The interests of the financier are financial; one-eyed, short-sighted, parasitic interests. Steam and the factory system fell like a blight on Lancashire, but they had in them the elements of progress of a kind; they worked out, outrageously, in the course of a century to a balance where the power was not exclusively the employers’. The object of the London financiers who now perceived in Lancashire a fruitful field was to buy up mills, run them under managers for the first years of the boom, then, before new mills could be built, to show amazing profits and to unload on the guileless public before the boom collapsed. It was a raid purely in financial interests and opposed to the permanent interests of Lancashire, which would be left to bear, in a new era of distress, the burdens imposed by over-capitalization. To the financier, Lancashire was a counter in whose future he had no interest after he had floated his companies and got out with his profits. And he collected mills like so many tricks in his game.

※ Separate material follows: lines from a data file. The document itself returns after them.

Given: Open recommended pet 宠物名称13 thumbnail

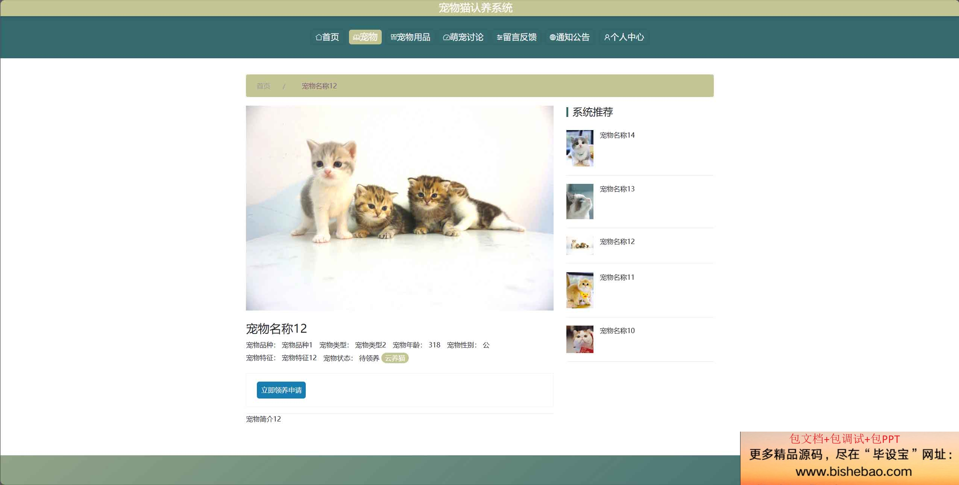Looking at the screenshot, I should pyautogui.click(x=580, y=202).
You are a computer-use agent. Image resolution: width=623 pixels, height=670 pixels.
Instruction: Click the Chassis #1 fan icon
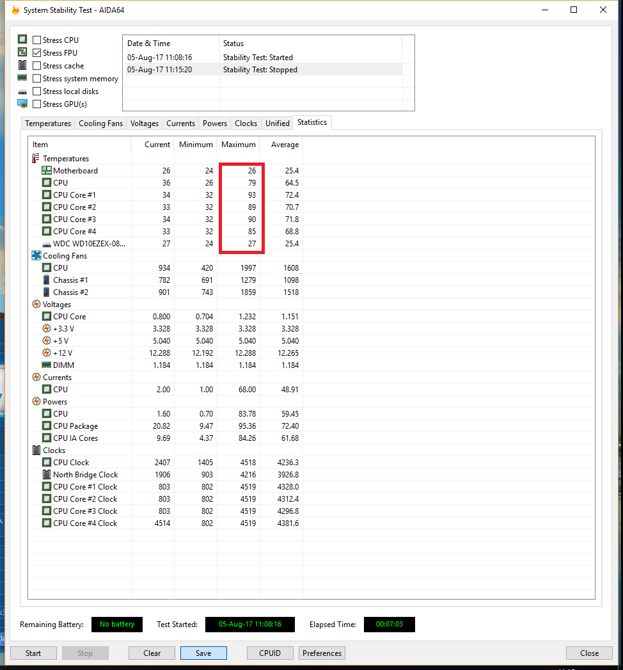(46, 280)
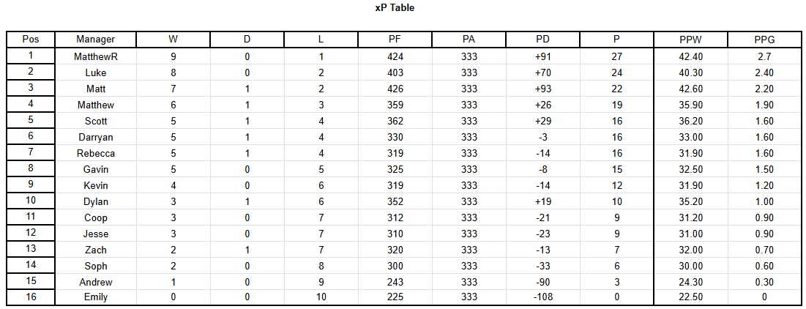This screenshot has height=309, width=806.
Task: Click MatthewR manager name cell
Action: 96,56
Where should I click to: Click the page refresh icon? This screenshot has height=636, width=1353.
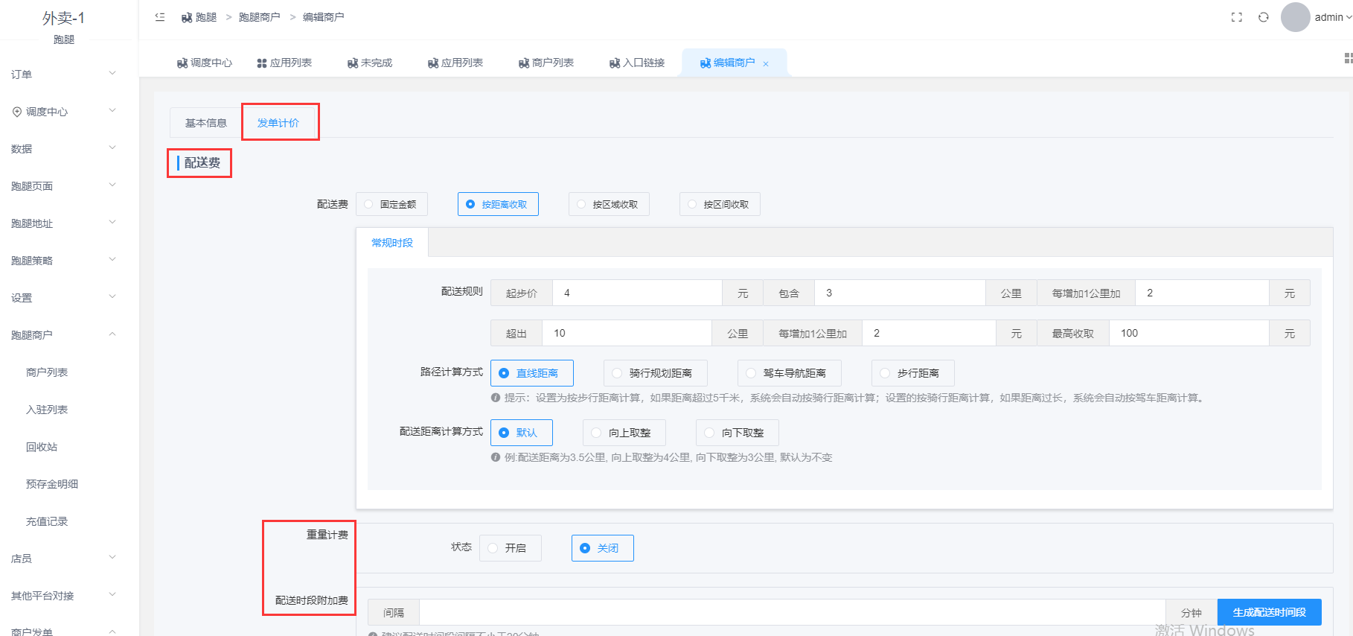coord(1263,17)
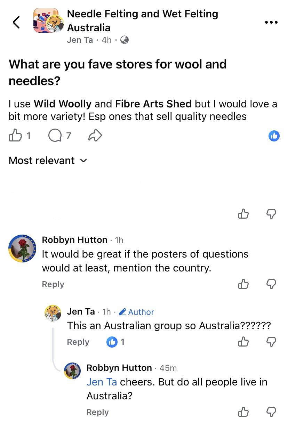Thumbs-down Jen Ta's Australian group reply
This screenshot has width=288, height=423.
[x=271, y=342]
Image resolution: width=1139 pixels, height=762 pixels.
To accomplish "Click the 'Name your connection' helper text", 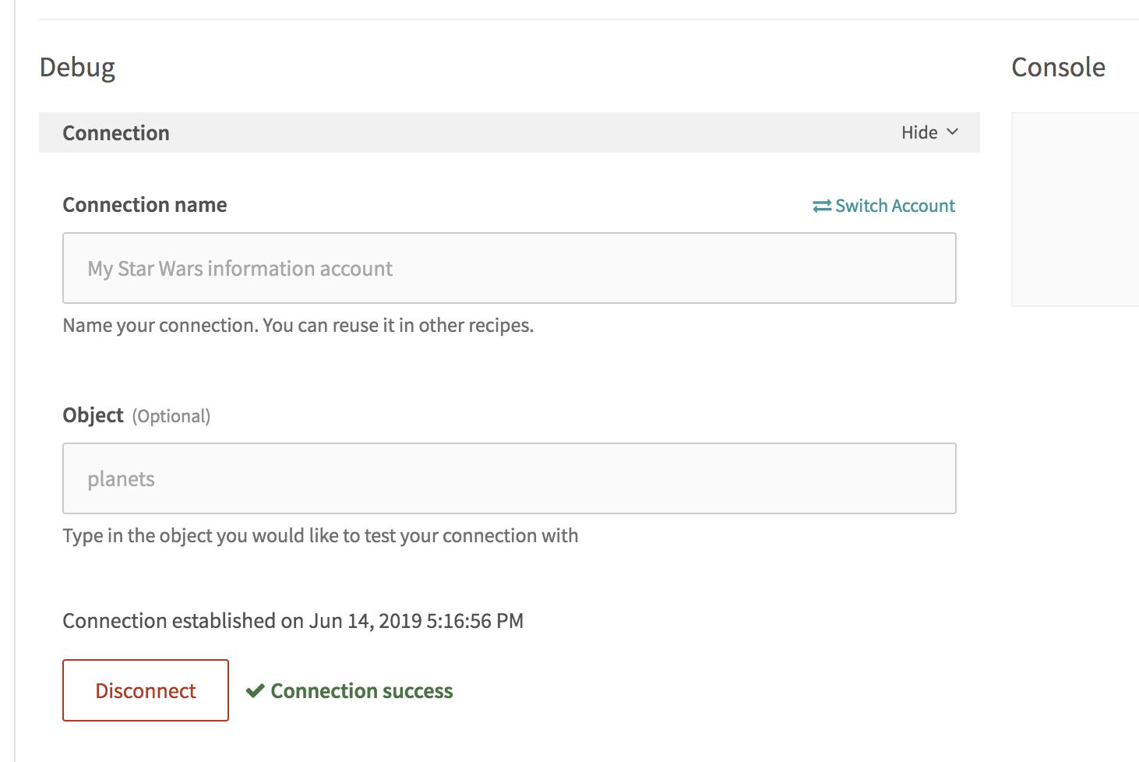I will click(x=298, y=325).
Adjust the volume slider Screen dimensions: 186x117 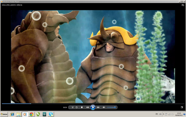point(112,107)
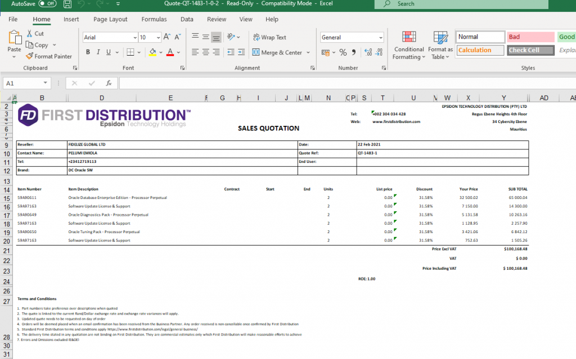
Task: Expand the Merge & Center dropdown arrow
Action: coord(308,53)
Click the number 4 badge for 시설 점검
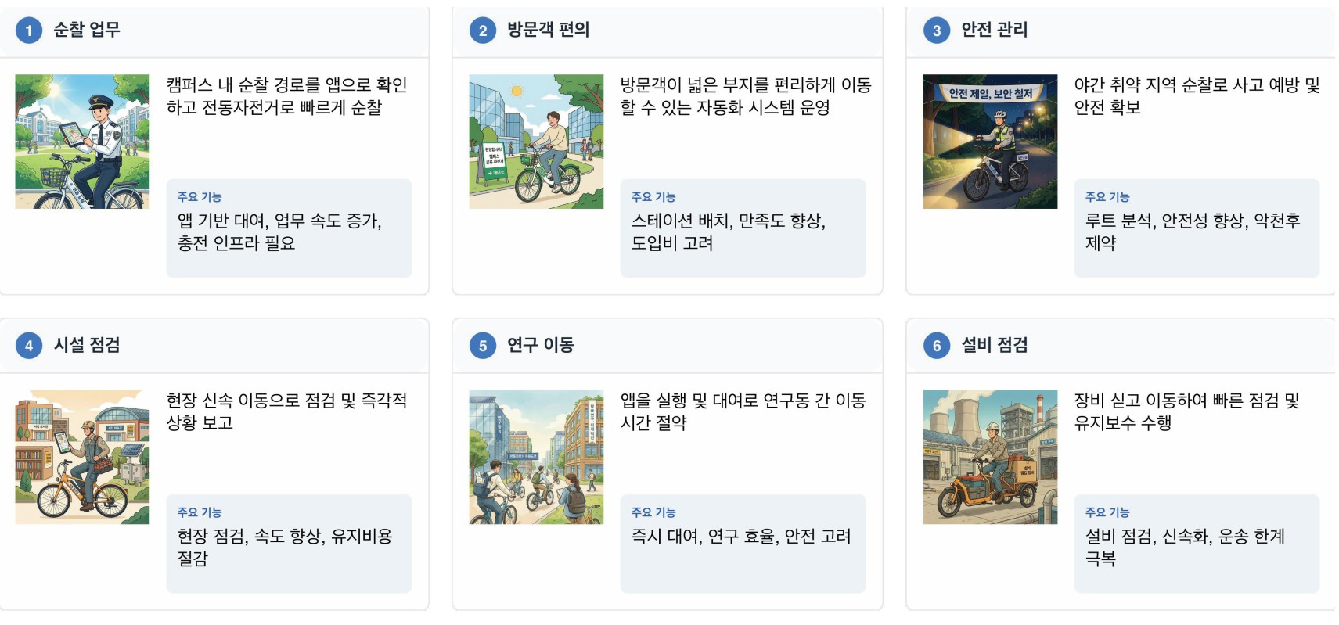The height and width of the screenshot is (625, 1339). (x=29, y=346)
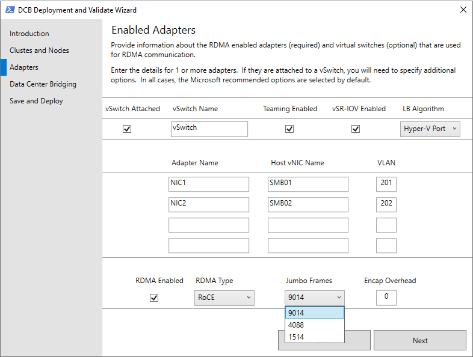Viewport: 473px width, 357px height.
Task: Collapse the Jumbo Frames combo box
Action: click(314, 298)

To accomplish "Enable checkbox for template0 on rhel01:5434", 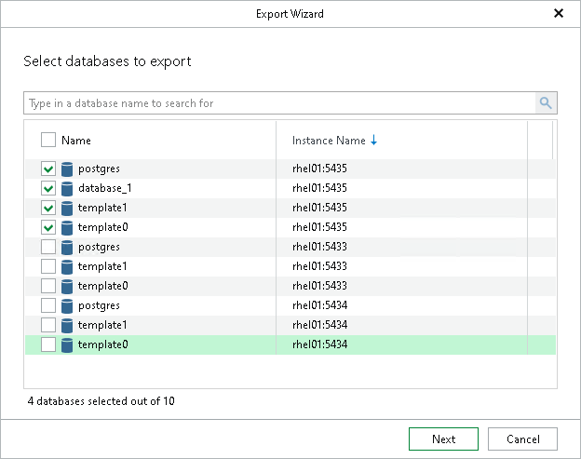I will tap(48, 344).
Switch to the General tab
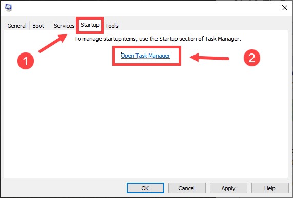Viewport: 293px width, 198px height. [17, 26]
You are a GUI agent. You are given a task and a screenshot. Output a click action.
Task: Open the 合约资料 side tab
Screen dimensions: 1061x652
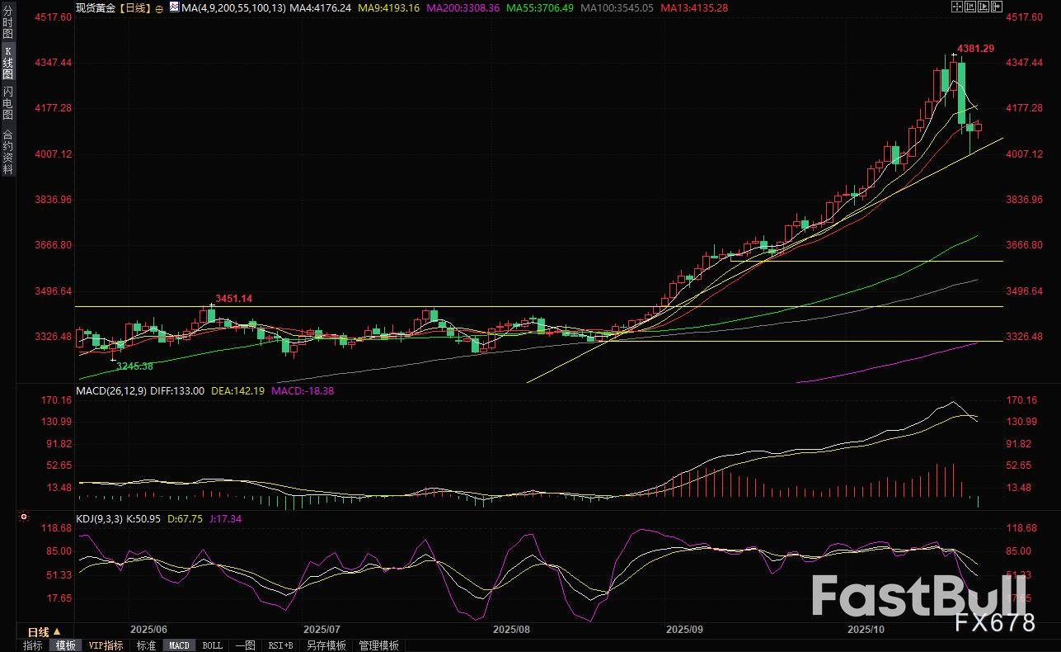point(7,151)
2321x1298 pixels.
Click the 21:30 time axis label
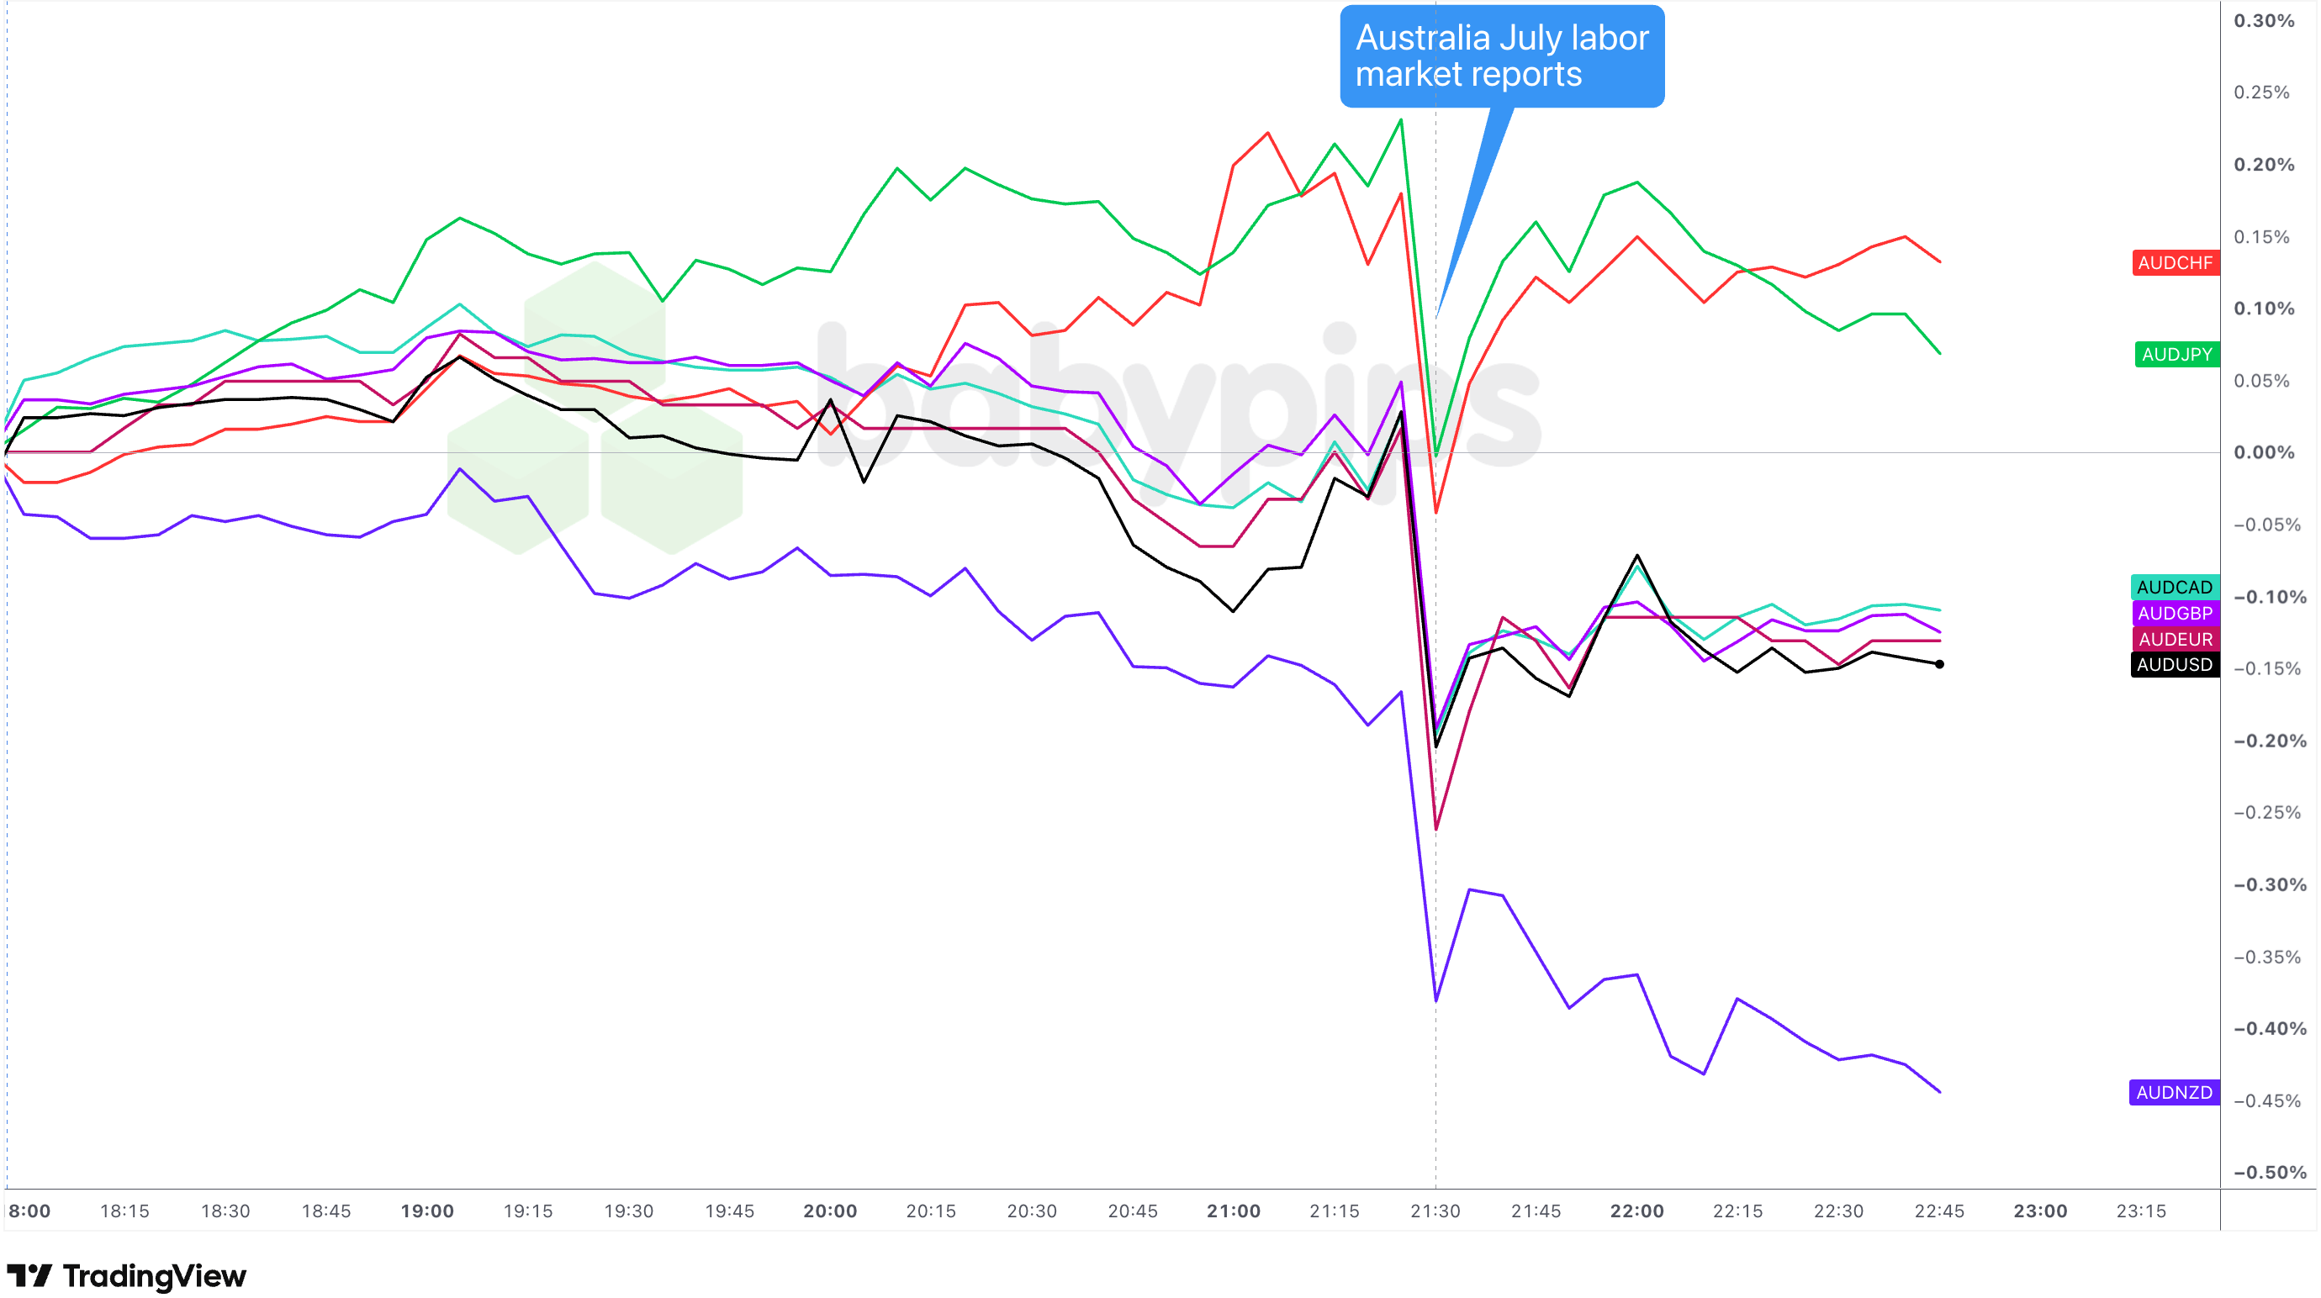[1435, 1212]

The owners were fraudulent trustees to sell even under temptation of such prices as were offered? Well, many did not sell, and for others there was the excuse, besides natural greed, of war-weariness. They had the feeling that here was security offered them, ease after years of strain; it was a sauve qui peut and the devil take the hindmost. They were men who hadn’t been in business for their health and were offered golden opportunity to retire from business. They had been, perhaps, a little jealous of others who had made strictly war wealth, and this was their chance to get hold, at second hand, of a share of those war profits. There was the example of others... there would be stressful times ahead for the cotton trade... Labor upheavals... it was good to be out of it all, with one’s money gently in the Funds.
And Finance goes stealthily to work: it was not at first apparent, even to sellers, that behind the nominal buyers were non-Lancashire financiers. There was no immediate apprehension of the objects; nobody took quick alarm. Labor, especially the Oldham spinners, had cotton shares to sell and took a profit with the rest. They started a special share exchange in Oldham: it was open through the Christmas holidays and on New Year’s Day of 1920. That speaks more than volumes for the dementia of that boom. Working on New Year’s Day in Oldham! What was the use of being sentimentally annoyed at being outbidden by a Londoner, even if you perceived he was a Londoner, when the congenital idiot offered ten pounds for a pound share on which you had only paid up five shillings?
Appetite grew by what it fed on and Finance ceased to be satisfied with acquiring small mills whose names, at any rate, were unknown to the outside investor. Hepplestall’s was different, Hepplestall’s was known to every shopkeeper and every housewife in the land. It was, in the opinion of Finance, only a question of price; and prices did not cow Finance.
William sat in the office of the Hepplestalls with a letter before him which was Finance’s opening gambit in the game. It was addressed to him personally, marked “private and confidential,” by a London firm of chartered accountants whose national eminence left no doubt of the serious intentions of their clients.